DESCRIPTION (provided by applicant): Pruritus is a major symptom of dermatologic and internal conditions. It can be difficult to treat, as few specific inhibitors of itch are available and the mechanism that triggers the sensation of itch is not clear. Although most experimental studies of itch use histamine as the pruritic stimulus, most cases of clinical pruritus are considered to be histamine independent. The discovery of natural compounds that evoke itch without releasing histamine might facilitate the search for endogenous mediators and receptors distinct from histamine.
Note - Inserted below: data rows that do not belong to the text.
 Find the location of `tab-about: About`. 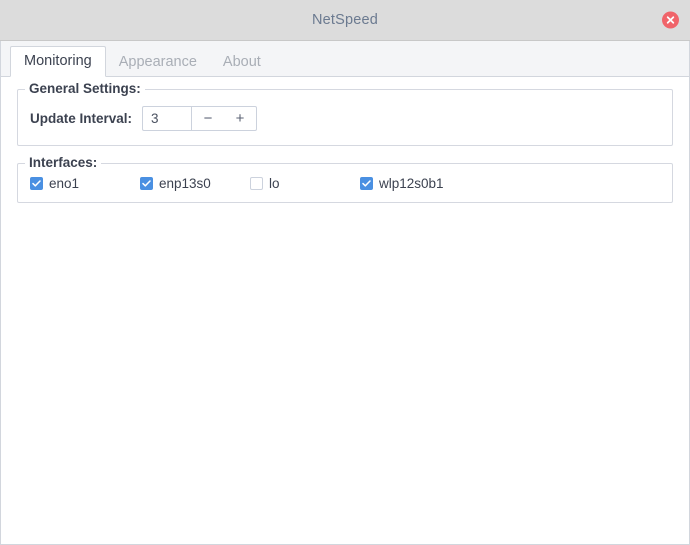

tab-about: About is located at coordinates (242, 62). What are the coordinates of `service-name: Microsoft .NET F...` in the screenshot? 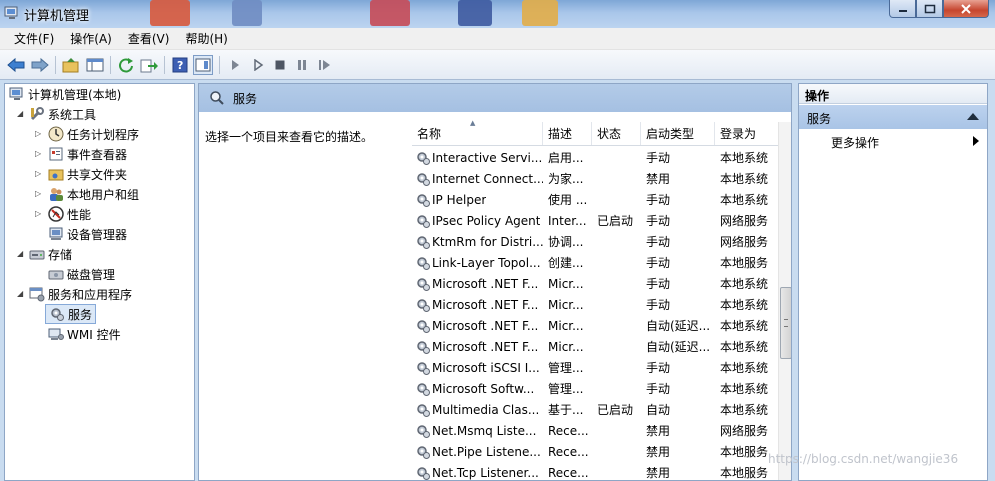 It's located at (478, 347).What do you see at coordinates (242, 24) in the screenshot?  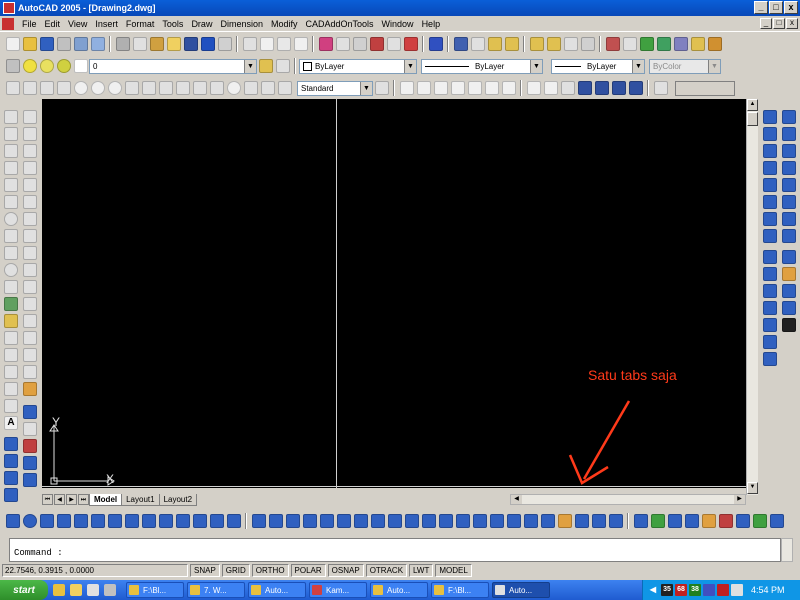 I see `menu-dimension: Dimension` at bounding box center [242, 24]. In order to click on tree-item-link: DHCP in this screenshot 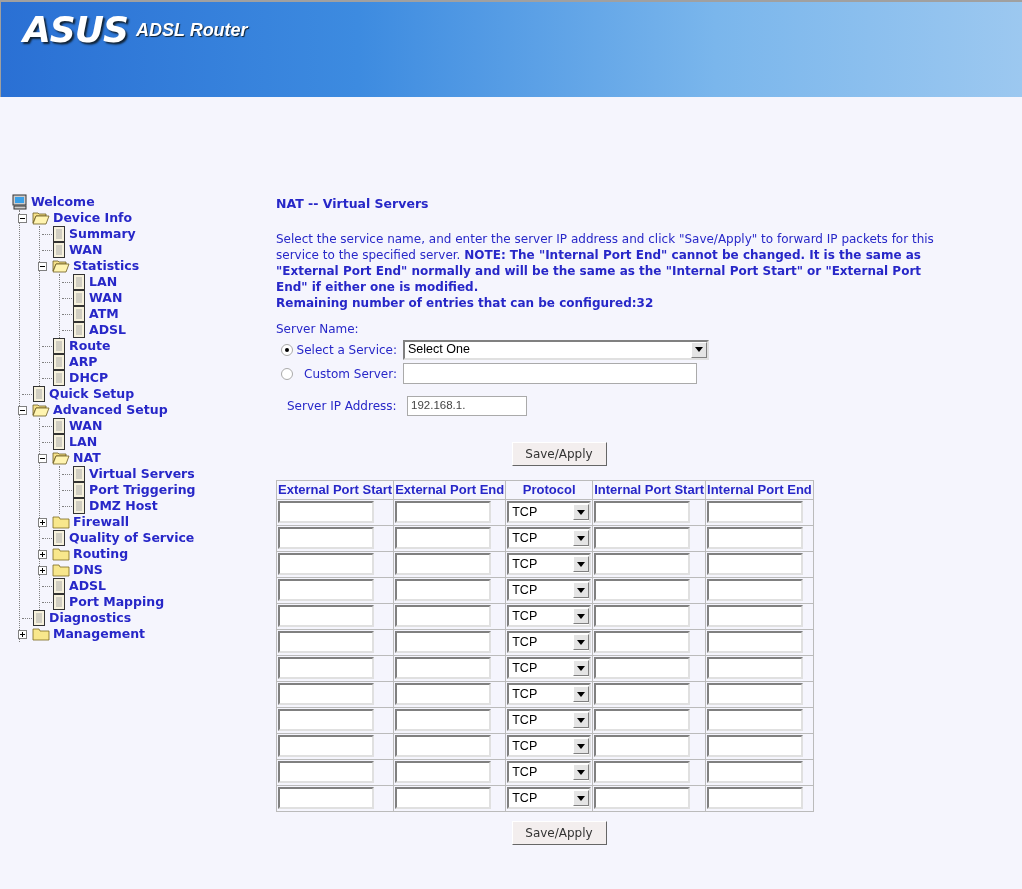, I will do `click(89, 378)`.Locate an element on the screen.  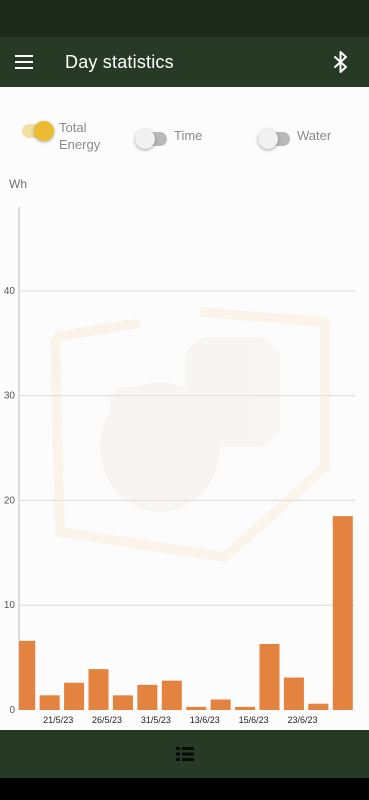
y-tick-label: 0 is located at coordinates (12, 710).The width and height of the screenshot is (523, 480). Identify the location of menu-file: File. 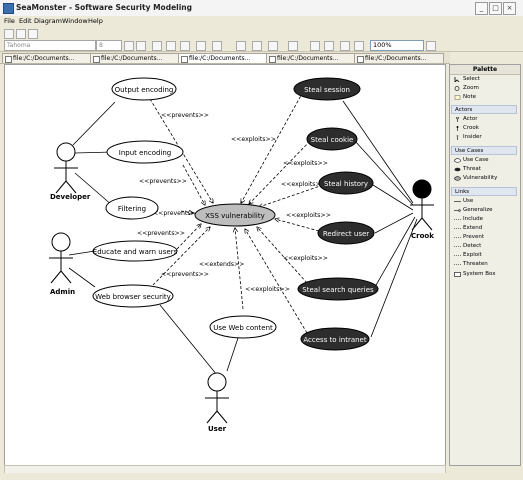
(10, 21).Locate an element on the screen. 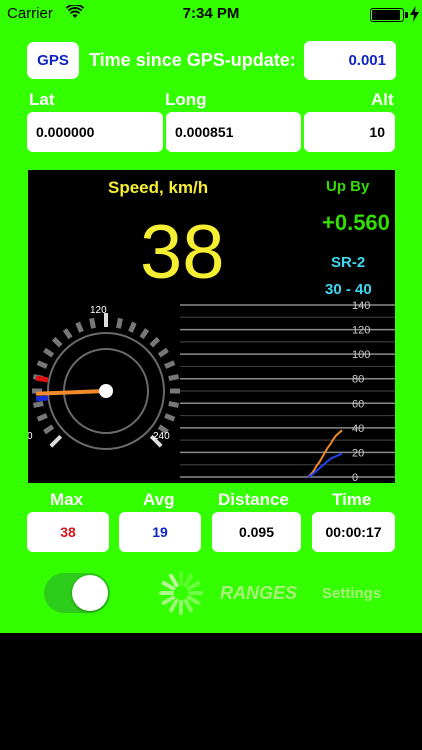 This screenshot has width=422, height=750. gauge-hub is located at coordinates (106, 391).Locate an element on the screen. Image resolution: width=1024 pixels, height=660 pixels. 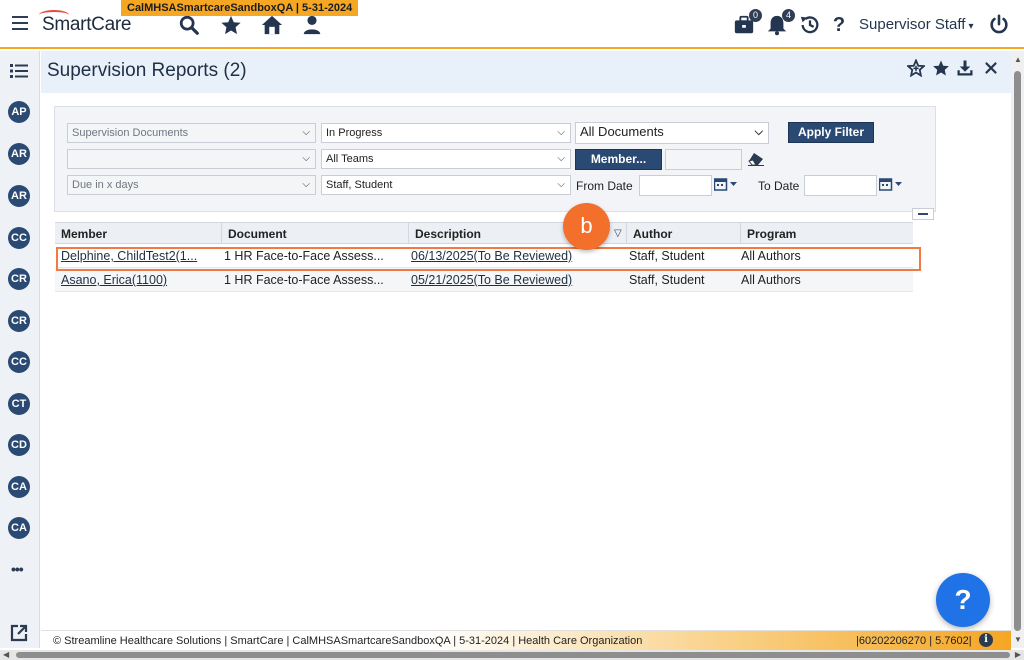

Spicules of the plant Mucuna pruriens (cowhage) when lodged in the epidermis produce moderate to severe itching that is independent of histamine. We have determined that the active compound in cowhage is mucunain, a cysteine protease. We have also determined that mucunain is a ligand for human protease-activated receptors 2 and 4. We hypothesized that human cysteine proteases might share homology with mucunain, activate these same receptors, and function as endogenous mediators of pruritus. We provide data that this is the case with certain cathepsins, notably Cathepsin S. Cathepsins have been implicated in many processes but have not previously been considered signaling molecules. The experiments proposed in Aim 1 are designed to decipher the mechanism by which cysteine proteases activate their cognate receptors. Experiments proposed in Aim 2 with receptor knockout mice will determine if such receptors are indeed necessary for the nociceptive effects of cathepsin S. The promoter region of cathepsin S contains STAT binding sites leading us to hypothesize that the critical pruritus-associated cytokine IL-31 activates its receptor leading to the induction of cathepsin S expression. This hypothesis will be tested in Aim 3. The hypotheses and experiments presented here link together three molecules that have previously been associated independently with itch and inflammation: PARs, cathepsins and IL-31. PUBLIC HEALTH RELEVANCE: Itching is a major symptom of dermatologic and many internal conditions and is difficult to treat. The goal of this project is to examine how certain proteins, called cysteine proteases, not previously associated with itching, appear to turn on specific receptors and cause itching. The results of this project may lead to the development of new drugs to treat itch.

描述（由申请人提供）：瘙痒是皮肤病和内部疾病的主要症状。它可能很难治疗，因为很少有特异性的瘙痒抑制剂可用，并且触发瘙痒感觉的机制尚不清楚。虽然大多数瘙痒的实验研究使用组胺作为瘙痒刺激，但大多数临床瘙痒病例被认为是组胺非依赖性的。天然化合物引起瘙痒而不释放组胺的发现可能有助于寻找不同于组胺的内源性介质和受体。植物油麻藤的针状物（牛毛）当卡在表皮时，产生中度至重度瘙痒，这与组胺无关。我们已经确定，活性化合物的牛是粘蛋白酶，半胱氨酸蛋白酶。我们还确定了粘蛋白酶是人蛋白酶激活受体2和4的配体。我们假设人类半胱氨酸蛋白酶可能与粘蛋白酶具有同源性，激活这些相同的受体，并作为瘙痒的内源性介质发挥作用。我们提供的数据表明，这是某些组织蛋白酶的情况，特别是组织蛋白酶S。组织蛋白酶参与许多过程，但以前没有被认为是信号分子。目的1中提出的实验旨在破译半胱氨酸蛋白酶激活其同源受体的机制。在目标2中提出的用受体敲除小鼠进行的实验将确定这些受体是否确实是组织蛋白酶S的伤害感受效应所必需的。组织蛋白酶S的启动子区含有STAT结合位点，这使我们假设关键的结肠炎相关细胞因子IL-31激活其受体，从而诱导组织蛋白酶S的表达。目标3将检验这一假设。这里提出的假设和实验将先前与瘙痒和炎症独立相关的三种分子联系在一起：PAR，组织蛋白酶和IL-31。 公共卫生相关性：瘙痒是皮肤病和许多内部疾病的主要症状，并且难以治疗。本项目的目标是研究某些蛋白质，称为半胱氨酸蛋白酶，以前与瘙痒无关，如何打开特定受体并引起瘙痒。该项目的结果可能会导致治疗瘙痒的新药的开发。